The French government today presented a budget that was heavy on taxes - including a controversial 75% income rate on high earners.
But critics said it lacked fundamental reforms that could jumpstart growth.
President Francois Hollande's cabinet defended the spending plan for next year, calling it a "fighting budget" that would win the "battle" against joblessness and help growth.
France must tread a fine line between cutting the debts that dragged them into the financial crisis and investing in the economy to spur growth.
The French economy, the second largest among the 17 countries that use the euro, has not grown for three quarters in a row, the national statistics agency confirmed today. Unemployment has been on the rise for more than a year and stands at 10.2%.

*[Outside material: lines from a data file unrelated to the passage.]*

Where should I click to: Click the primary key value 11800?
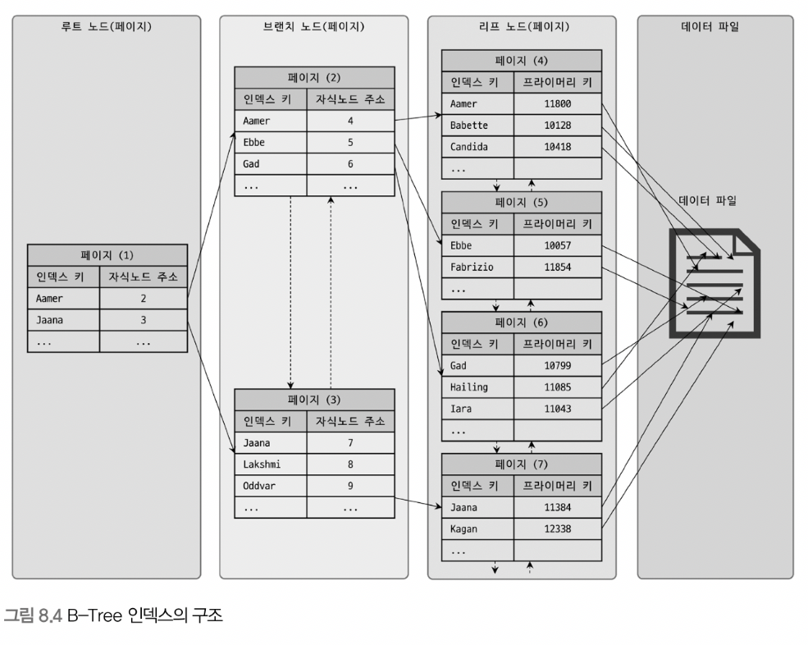[x=558, y=104]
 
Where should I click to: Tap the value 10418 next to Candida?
[x=558, y=147]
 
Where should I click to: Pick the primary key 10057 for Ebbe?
[x=558, y=245]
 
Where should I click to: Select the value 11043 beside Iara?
[x=558, y=409]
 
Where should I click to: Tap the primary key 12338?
[x=558, y=529]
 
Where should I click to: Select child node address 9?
[x=350, y=486]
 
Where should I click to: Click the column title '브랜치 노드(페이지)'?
[x=313, y=26]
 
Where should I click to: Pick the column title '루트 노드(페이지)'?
[x=106, y=26]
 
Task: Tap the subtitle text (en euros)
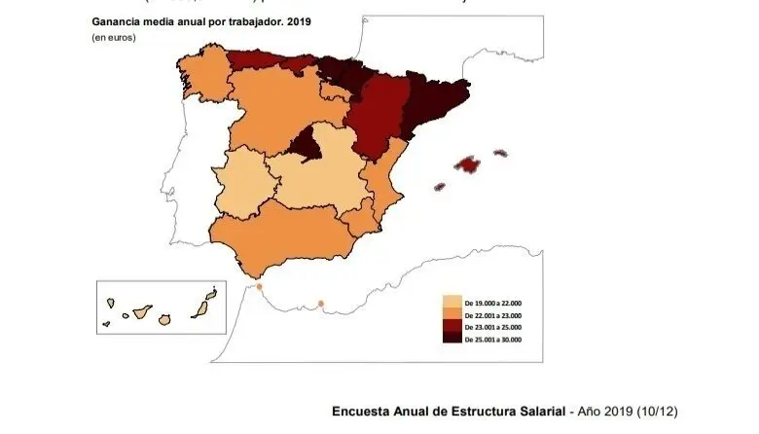[x=115, y=37]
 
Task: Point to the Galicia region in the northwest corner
[x=201, y=74]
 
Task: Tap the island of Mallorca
[x=471, y=163]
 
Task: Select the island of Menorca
[x=500, y=153]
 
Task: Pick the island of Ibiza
[x=439, y=186]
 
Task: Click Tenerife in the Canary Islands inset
[x=142, y=312]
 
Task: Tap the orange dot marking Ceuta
[x=260, y=287]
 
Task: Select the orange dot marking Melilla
[x=321, y=304]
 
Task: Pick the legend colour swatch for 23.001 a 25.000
[x=452, y=327]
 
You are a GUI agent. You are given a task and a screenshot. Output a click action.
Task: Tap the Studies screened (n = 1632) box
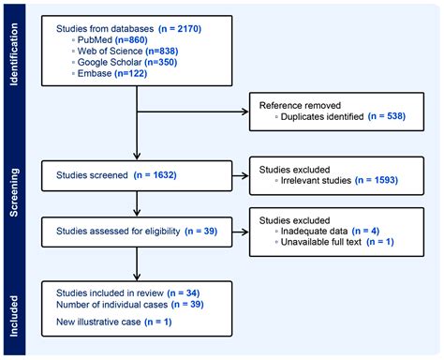coord(136,173)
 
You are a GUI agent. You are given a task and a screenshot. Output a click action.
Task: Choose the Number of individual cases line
coord(128,306)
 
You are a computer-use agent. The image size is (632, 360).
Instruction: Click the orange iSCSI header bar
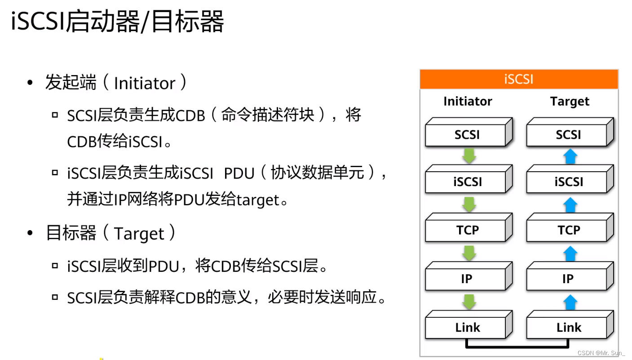pyautogui.click(x=519, y=79)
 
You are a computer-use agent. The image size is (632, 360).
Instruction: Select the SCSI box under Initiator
pyautogui.click(x=467, y=135)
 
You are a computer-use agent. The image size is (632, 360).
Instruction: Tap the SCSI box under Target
pyautogui.click(x=568, y=135)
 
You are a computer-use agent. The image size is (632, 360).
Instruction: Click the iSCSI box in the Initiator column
pyautogui.click(x=467, y=182)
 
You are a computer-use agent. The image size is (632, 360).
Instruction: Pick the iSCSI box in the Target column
pyautogui.click(x=568, y=182)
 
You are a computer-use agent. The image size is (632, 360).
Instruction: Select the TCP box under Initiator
pyautogui.click(x=467, y=231)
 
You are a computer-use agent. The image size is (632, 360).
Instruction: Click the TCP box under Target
pyautogui.click(x=568, y=231)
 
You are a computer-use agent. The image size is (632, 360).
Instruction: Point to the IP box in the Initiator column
pyautogui.click(x=467, y=279)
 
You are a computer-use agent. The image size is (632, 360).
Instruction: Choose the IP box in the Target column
pyautogui.click(x=568, y=279)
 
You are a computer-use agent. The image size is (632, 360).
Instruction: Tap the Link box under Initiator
pyautogui.click(x=467, y=328)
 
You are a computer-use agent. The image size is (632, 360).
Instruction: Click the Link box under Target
pyautogui.click(x=568, y=328)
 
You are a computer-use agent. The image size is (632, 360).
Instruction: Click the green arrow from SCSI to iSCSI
pyautogui.click(x=469, y=156)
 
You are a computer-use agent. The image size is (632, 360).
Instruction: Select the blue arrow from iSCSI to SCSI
pyautogui.click(x=570, y=156)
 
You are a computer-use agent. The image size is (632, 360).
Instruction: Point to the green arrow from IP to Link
pyautogui.click(x=469, y=302)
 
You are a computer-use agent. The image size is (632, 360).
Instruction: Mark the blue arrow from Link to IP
pyautogui.click(x=570, y=302)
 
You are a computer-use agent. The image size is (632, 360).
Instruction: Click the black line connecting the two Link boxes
pyautogui.click(x=518, y=347)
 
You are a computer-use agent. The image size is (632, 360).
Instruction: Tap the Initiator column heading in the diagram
pyautogui.click(x=468, y=102)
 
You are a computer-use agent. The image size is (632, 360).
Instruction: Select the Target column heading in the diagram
pyautogui.click(x=570, y=102)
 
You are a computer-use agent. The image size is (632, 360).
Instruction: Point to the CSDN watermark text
pyautogui.click(x=601, y=353)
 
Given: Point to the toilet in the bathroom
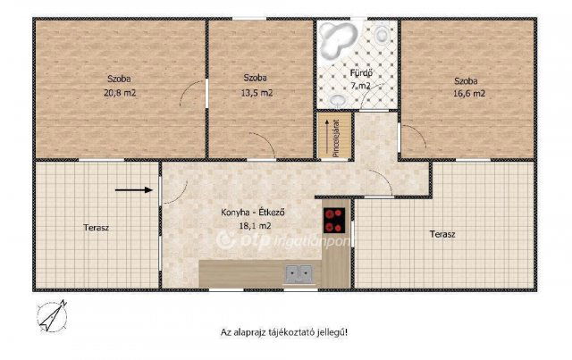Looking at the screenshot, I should pos(383,37).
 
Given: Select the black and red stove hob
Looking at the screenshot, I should pos(334,219).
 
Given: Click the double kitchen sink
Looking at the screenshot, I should pos(299,274).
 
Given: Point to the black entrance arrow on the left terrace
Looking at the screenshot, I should pos(133,189).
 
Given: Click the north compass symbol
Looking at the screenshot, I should pos(51,315).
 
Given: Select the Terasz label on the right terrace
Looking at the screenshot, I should pos(442,234).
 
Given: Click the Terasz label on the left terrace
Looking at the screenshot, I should pos(96,228).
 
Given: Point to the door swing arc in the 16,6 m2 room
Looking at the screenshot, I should pos(410,139).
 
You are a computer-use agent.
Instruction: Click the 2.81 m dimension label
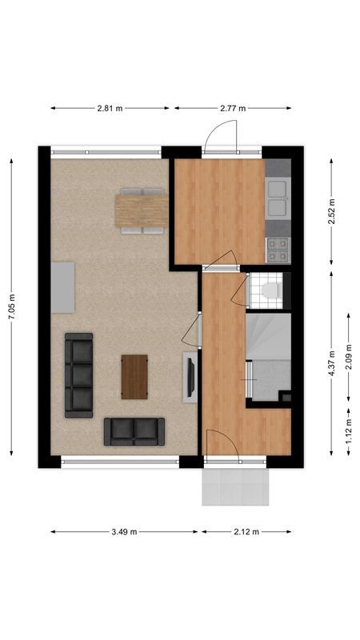pyautogui.click(x=109, y=108)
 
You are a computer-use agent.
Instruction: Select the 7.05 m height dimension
pyautogui.click(x=12, y=307)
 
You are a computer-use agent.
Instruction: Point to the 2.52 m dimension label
pyautogui.click(x=332, y=210)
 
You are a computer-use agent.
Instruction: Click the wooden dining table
pyautogui.click(x=141, y=211)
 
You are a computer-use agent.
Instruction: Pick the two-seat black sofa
pyautogui.click(x=134, y=432)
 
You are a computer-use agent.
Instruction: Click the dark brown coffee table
pyautogui.click(x=134, y=377)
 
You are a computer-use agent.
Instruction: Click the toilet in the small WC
pyautogui.click(x=270, y=290)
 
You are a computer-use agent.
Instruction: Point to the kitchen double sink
pyautogui.click(x=277, y=198)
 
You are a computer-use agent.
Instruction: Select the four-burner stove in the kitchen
pyautogui.click(x=277, y=250)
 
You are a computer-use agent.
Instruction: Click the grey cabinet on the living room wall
pyautogui.click(x=62, y=287)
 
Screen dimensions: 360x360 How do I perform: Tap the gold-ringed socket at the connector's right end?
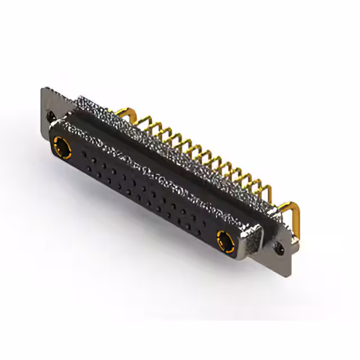[x=225, y=240]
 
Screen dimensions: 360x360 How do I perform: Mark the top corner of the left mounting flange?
[x=44, y=88]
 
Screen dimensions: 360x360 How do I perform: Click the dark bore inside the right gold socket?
[x=226, y=241]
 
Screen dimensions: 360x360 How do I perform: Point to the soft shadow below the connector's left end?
[x=62, y=186]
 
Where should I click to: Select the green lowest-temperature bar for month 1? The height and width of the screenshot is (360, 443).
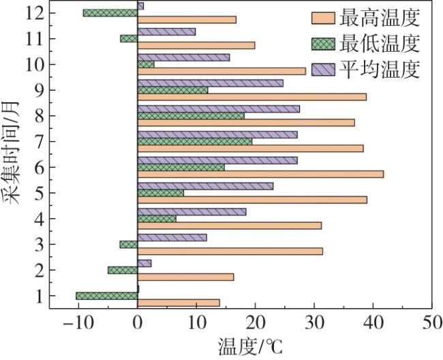pos(107,296)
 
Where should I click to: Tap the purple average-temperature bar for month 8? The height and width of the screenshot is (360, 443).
pos(218,108)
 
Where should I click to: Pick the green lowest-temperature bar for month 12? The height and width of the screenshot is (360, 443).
pos(110,12)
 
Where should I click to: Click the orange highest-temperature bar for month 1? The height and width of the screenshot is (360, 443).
pos(179,303)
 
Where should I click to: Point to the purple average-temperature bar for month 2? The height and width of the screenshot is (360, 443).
pos(144,263)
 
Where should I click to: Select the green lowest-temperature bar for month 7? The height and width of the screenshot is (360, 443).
pos(195,141)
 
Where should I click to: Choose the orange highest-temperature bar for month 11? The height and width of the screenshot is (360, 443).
pos(196,46)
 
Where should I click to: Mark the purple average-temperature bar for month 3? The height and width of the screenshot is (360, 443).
pos(172,237)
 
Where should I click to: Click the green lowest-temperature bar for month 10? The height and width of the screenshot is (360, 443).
pos(146,64)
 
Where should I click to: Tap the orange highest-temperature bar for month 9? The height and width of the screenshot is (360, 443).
pos(252,97)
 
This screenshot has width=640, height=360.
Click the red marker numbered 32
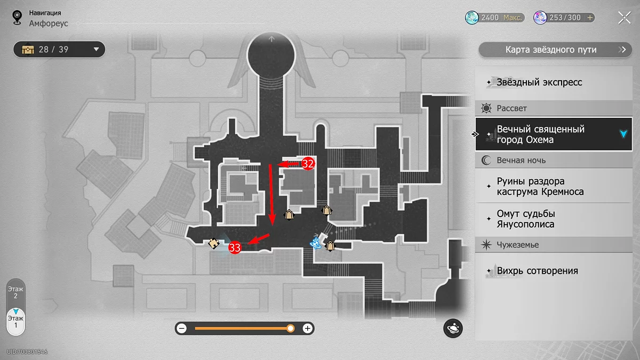click(x=308, y=163)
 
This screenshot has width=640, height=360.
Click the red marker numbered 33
click(x=235, y=247)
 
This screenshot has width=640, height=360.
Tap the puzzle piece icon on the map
click(x=214, y=243)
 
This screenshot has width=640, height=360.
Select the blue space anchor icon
click(x=315, y=243)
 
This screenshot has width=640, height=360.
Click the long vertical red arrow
click(x=271, y=195)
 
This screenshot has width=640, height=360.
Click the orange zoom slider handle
click(x=290, y=329)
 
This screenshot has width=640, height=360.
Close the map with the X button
click(x=625, y=18)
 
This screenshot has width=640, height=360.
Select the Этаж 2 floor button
click(x=15, y=292)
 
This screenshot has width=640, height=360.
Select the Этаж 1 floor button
click(x=15, y=322)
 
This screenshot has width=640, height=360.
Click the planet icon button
click(x=453, y=329)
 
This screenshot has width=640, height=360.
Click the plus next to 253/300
click(x=590, y=18)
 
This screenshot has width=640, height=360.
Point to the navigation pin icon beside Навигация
click(x=17, y=18)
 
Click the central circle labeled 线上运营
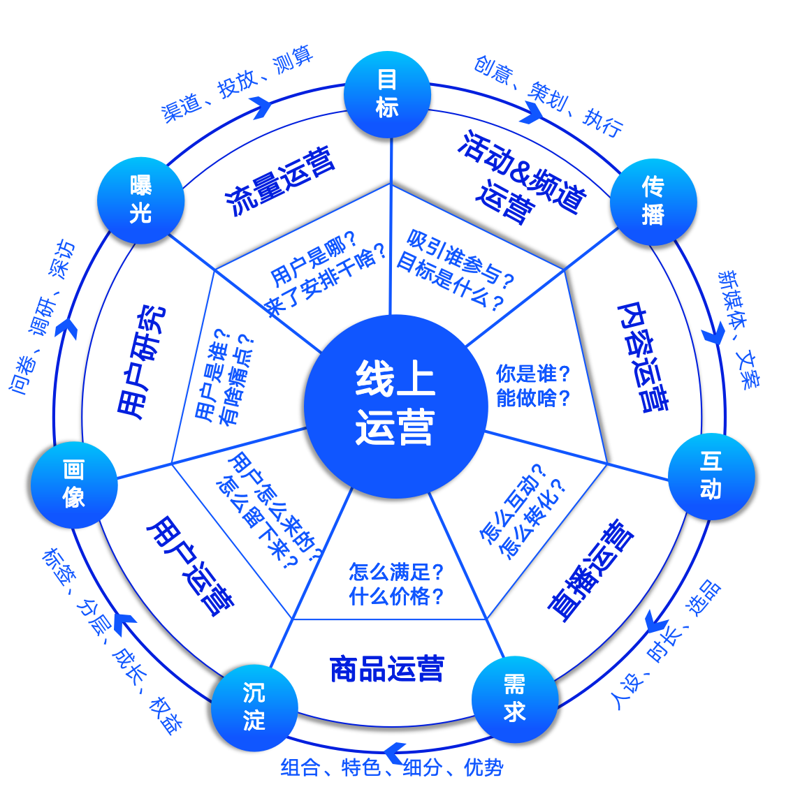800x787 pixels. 395,406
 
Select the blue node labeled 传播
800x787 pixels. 653,201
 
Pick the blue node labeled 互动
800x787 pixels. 711,476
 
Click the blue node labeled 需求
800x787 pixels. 515,699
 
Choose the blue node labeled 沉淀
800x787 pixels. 254,707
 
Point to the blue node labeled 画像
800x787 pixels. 74,485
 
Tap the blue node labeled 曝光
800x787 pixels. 140,200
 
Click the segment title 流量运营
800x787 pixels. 280,180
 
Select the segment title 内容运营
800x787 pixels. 643,357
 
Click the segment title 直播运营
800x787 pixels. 590,570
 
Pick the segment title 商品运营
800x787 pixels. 386,669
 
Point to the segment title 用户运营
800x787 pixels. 189,566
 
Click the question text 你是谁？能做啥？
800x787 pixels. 533,385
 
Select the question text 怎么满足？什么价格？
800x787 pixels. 396,584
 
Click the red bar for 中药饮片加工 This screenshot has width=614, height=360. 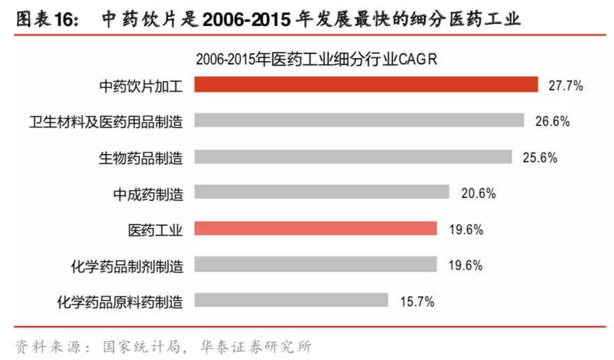click(366, 85)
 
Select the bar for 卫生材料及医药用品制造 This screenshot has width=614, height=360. click(359, 121)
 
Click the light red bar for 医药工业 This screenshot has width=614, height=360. click(315, 229)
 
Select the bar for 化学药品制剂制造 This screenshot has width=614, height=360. click(315, 265)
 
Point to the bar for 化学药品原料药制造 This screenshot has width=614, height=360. click(291, 301)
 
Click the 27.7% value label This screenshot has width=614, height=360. click(566, 85)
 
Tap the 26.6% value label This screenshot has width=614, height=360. click(553, 122)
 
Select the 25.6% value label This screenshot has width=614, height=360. click(540, 158)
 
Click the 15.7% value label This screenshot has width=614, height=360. click(417, 301)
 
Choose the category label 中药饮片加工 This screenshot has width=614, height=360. click(141, 85)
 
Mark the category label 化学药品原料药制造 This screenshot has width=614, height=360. click(120, 301)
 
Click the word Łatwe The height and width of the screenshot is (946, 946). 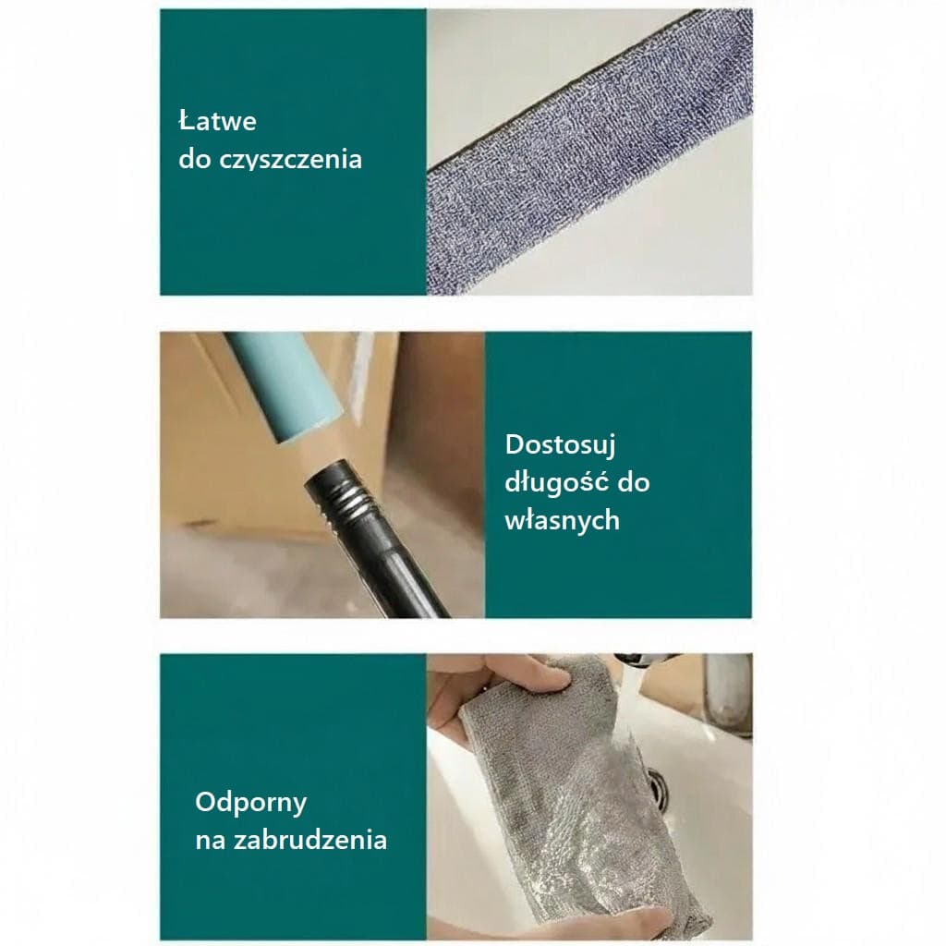[x=218, y=121]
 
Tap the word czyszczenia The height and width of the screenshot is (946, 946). [x=290, y=160]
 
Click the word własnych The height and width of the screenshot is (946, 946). [x=563, y=520]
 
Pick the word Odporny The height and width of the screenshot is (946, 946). [x=251, y=803]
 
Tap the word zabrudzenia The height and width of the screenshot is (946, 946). [x=310, y=840]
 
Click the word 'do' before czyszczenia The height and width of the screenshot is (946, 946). [x=195, y=159]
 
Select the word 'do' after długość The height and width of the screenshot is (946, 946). [x=634, y=482]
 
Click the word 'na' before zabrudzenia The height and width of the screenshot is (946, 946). [x=210, y=841]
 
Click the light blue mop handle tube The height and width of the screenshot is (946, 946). [x=283, y=385]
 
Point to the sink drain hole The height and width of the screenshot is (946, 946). [x=658, y=788]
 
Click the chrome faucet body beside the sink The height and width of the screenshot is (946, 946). [x=727, y=694]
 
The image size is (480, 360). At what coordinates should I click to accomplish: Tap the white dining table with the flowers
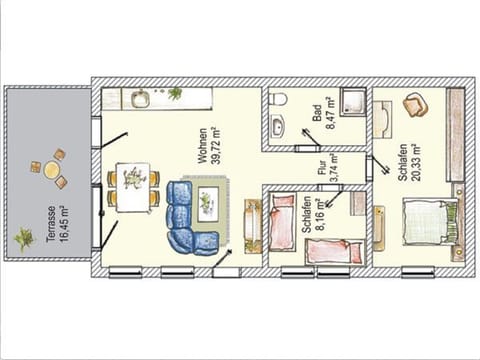coord(132,184)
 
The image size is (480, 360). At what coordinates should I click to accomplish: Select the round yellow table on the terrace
coord(50,169)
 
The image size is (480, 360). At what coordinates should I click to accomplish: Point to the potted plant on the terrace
coord(24,238)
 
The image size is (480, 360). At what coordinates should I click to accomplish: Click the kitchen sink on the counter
coord(139,98)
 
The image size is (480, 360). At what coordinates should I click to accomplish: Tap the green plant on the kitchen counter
coord(176,94)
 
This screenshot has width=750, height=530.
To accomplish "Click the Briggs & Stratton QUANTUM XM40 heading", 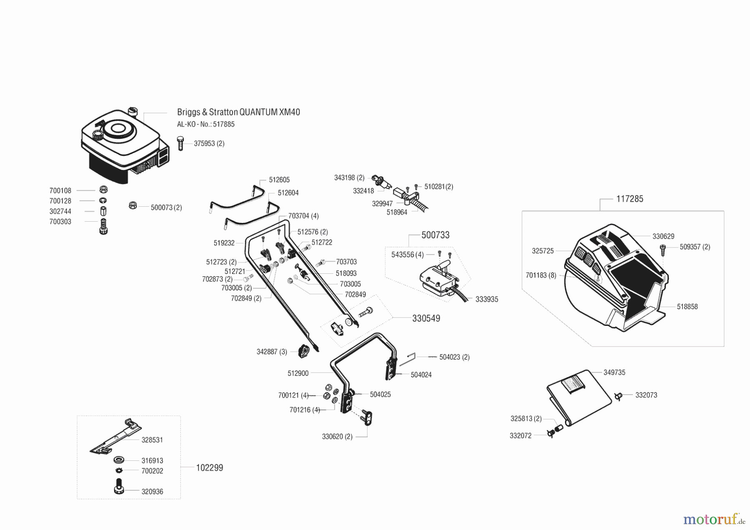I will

Economists warn, however, that things could get much worse in France if it does not get serious about slashing state spending and reforming stringent labour laws.
"This is a serious budget, it's a leftist budget and it's fighting budget," Finance Minister Pierre Moscovici told French radio this morning.
Because Hollande promised that he would slash the country's deficit to 3% next year - a limit required by European rules - the government must find €30 billion in savings. One-third will come in spending cuts, with the rest in new or higher taxes on the wealthy and big companies, including a 75% tax on incomes over €1m.
Among the other measures included are: a new income tax level at 45% for those making more than 150,000, an increase of capital gains taxes to bring them more in line with how salaries are taxed, and a cap on certain deductions for large companies on their income taxes.
The 75% tax will last for two years and has always been billed as a symbolic measure since it will bring in very little revenue.
Several businessmen and politicians in the opposition have said that is exactly what is wrong with the 2013 budget: It sends the message that France doesn't like the rich and is not open for business.
But Prime Minister Jean-Marc Ayrault has insisted that the budget would win the battle against unemployment. "It's a budget that aims to inspire confidence and to break the debt spiral that keeps growing and growing," he said after the budget was presented to the Cabinet.
The budget is built around an expectation of 0.8% growth for next year. If growth misses the projections, more cuts could be needed later. Moscovici conceded that most economists predict the French economy will grow just 0.5%, but said that if the European debt crisis stabilises, France would meet its targets.